CLEARWATER VALLEY — It seems our never-ending summer is finally winding down with cooler temperatures and welcome rain. I’ve heard reports that it’s snowing in Dixie. It’s never good when it rains on your parade, but by the time the Clearwater Valley High School (CVHS) homecoming parade began on Friday afternoon, it had slowed to a cool drizzle. Fun to watch the kids on their class floats, the attempts at singing the CVHS fight song, people lining the streets to watch and cheer. Unfortunately, the football team lost their game against the Potlatch Loggers. This week is Homecoming week at Kamiah, who will also be playing against Potlatch, maybe they will have better luck. A parade and pep rally are happening on Main Street on Oct. 14, Thursday afternoon.

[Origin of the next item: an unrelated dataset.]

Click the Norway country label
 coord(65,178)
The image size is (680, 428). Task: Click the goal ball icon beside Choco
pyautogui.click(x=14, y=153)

Some things about high school have changed since my high school days, but sadly, bullying of other students who are a little different is still part of it. It’s troubling to hear stories at CVHS about kids getting mocked or bullied because their religion or politics do not fit the mainstream at the school. The kids that are doing it are likely learning this intolerance at home or from friends. It’s good for all of us in the community to reflect on how we treat others. Social media has some good points, but it seems people will write things there about others they would never have the courage to say to their face.

Monday, Oct. 11, was Indigenous People’s Day. Mary Jane Oatman, Nez Perce tribal member from the Clearwater Valley, was in New York City to celebrate the day in a big way. Although many of us grew up with referring to the second Monday in October as Columbus Day, more recent thinking acknowledges that many indigenous people were already living here before Columbus “discovered” it.

We haven’t had many overnight visitors at our place in recent months, so it was really fun to have our new friends, Marii and Jeff, come stay this weekend. Jeff works at the Salmon Public Library and spent a few days in Grangeville leading a STEM workshop. They enjoyed watching a few elk walk past on our morning walk and the peace, quiet and darkness of living in the hills. Seeing our lifestyles through other people’s eyes can help us appreciate it more.